[Exercise task]: Print the lines of the material below word for word, starting with the line that contains "Given: Click the diamond 0 level marker" and going on through the end of the material. Leave the pictures out of your answer.

[Data to process]:
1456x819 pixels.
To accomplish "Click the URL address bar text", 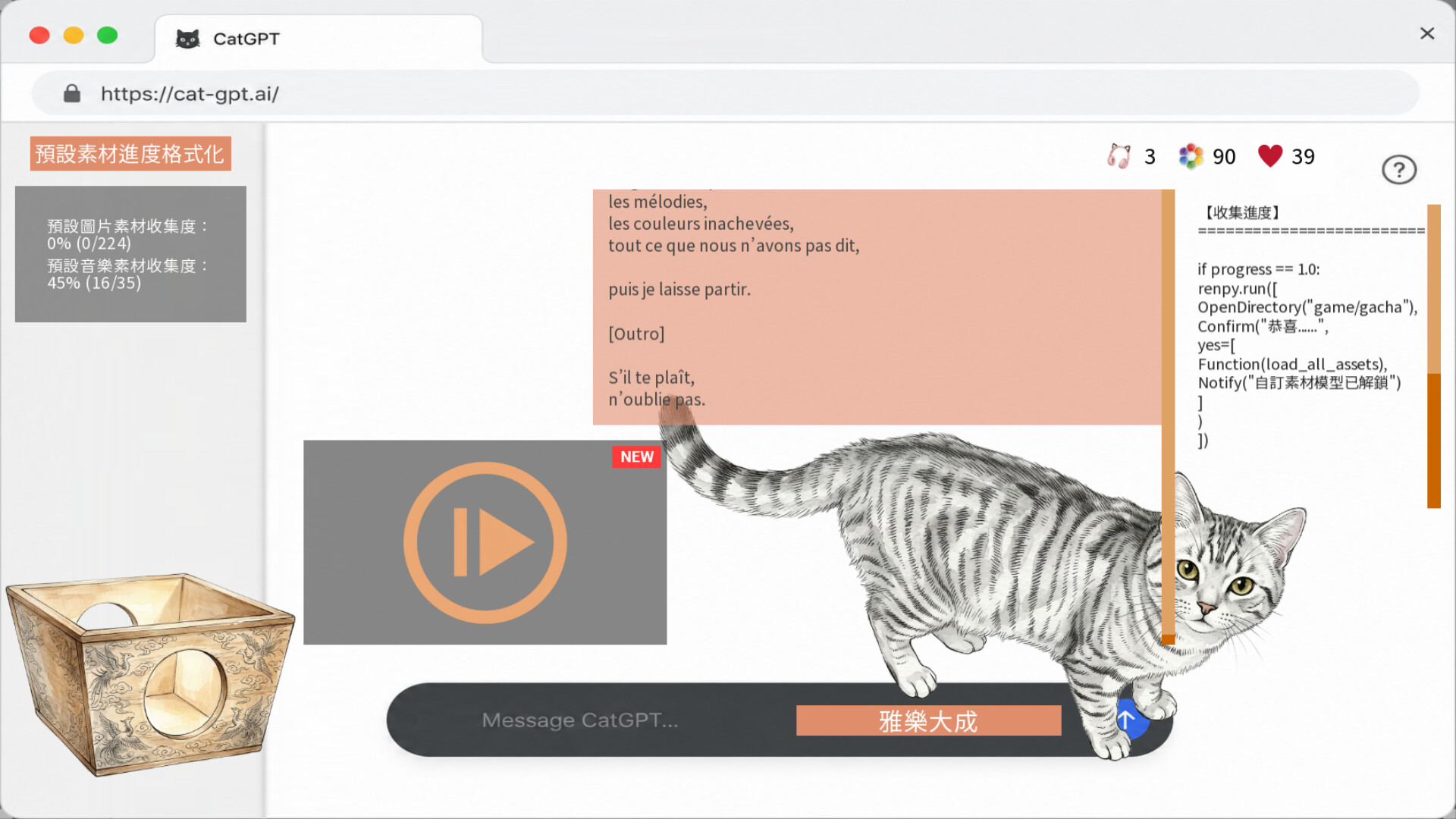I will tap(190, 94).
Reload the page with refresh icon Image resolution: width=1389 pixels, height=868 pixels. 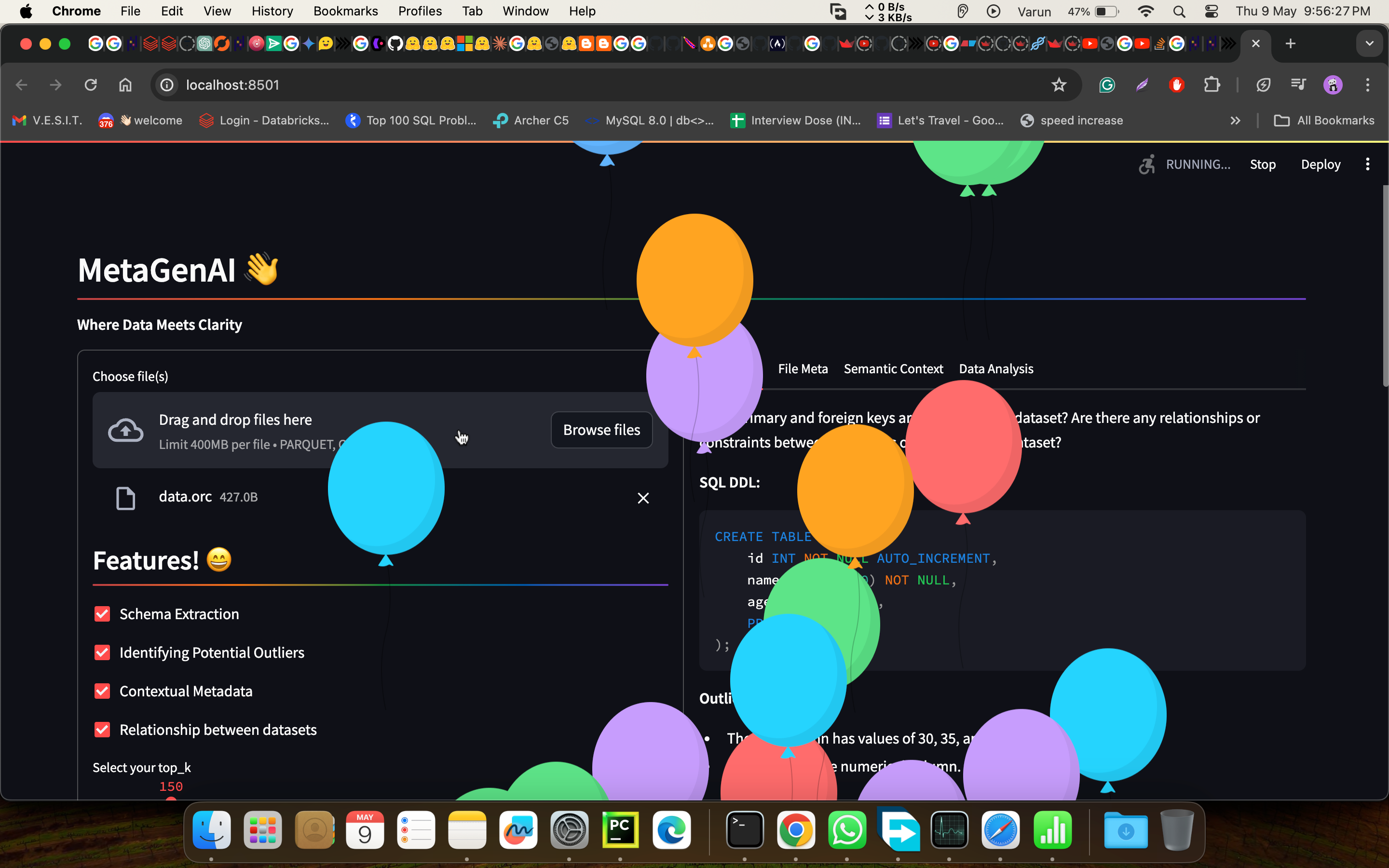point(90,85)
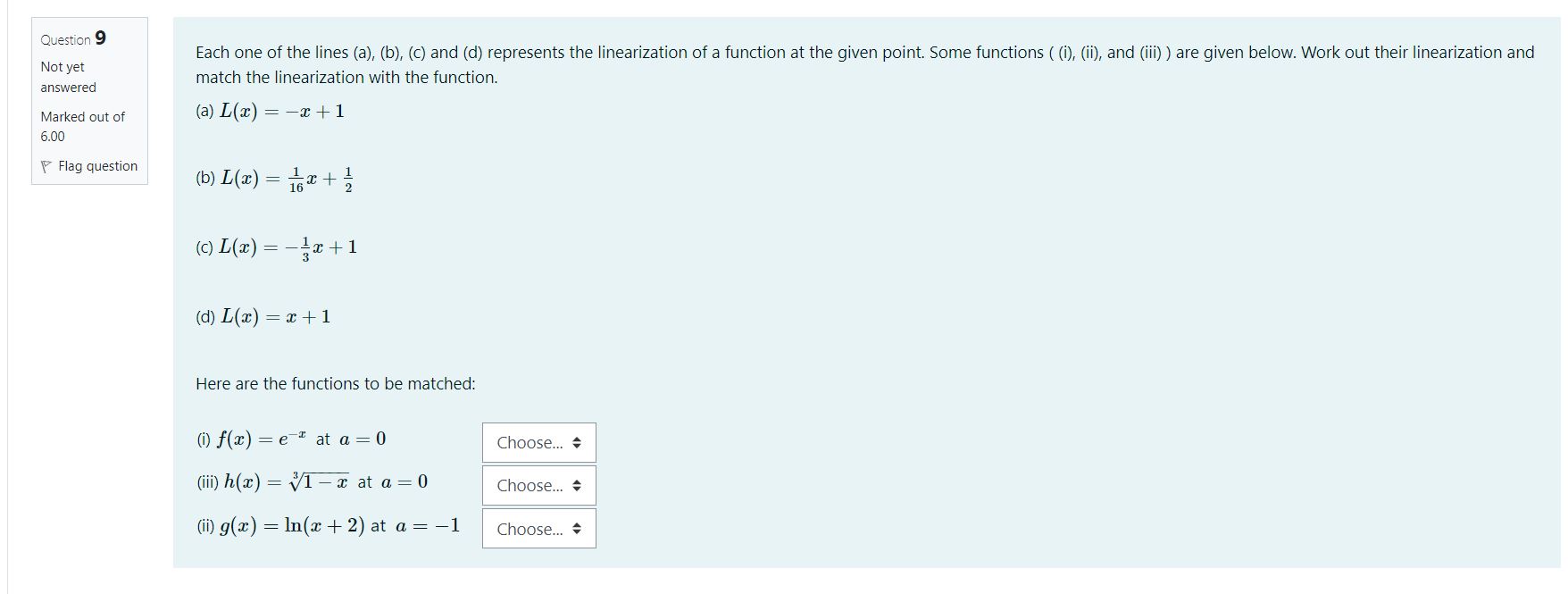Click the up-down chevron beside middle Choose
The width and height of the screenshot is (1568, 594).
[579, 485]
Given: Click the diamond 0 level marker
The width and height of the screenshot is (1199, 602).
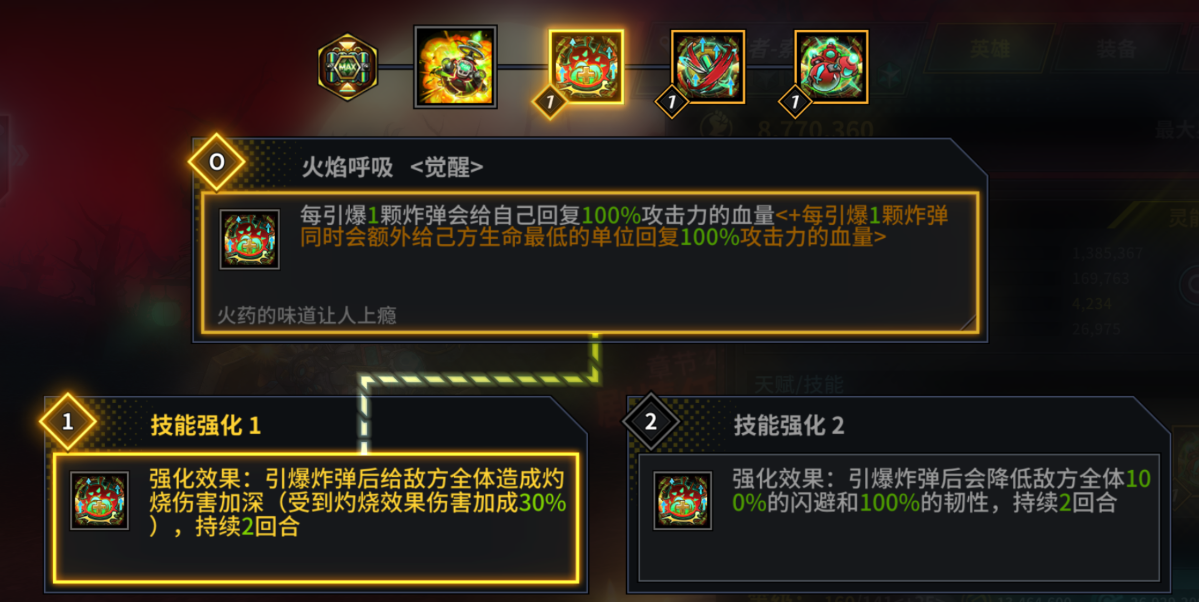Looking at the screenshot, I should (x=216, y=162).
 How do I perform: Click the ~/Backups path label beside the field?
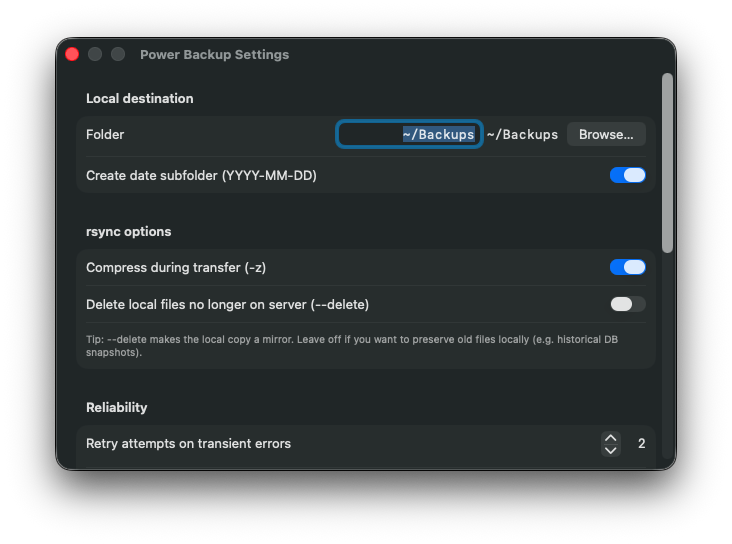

[Problem solution]:
Given: Click the diamond 0 level marker
The width and height of the screenshot is (1199, 602).
Looking at the screenshot, I should (x=216, y=162).
 How do I perform: Click the ~/Backups path label beside the field?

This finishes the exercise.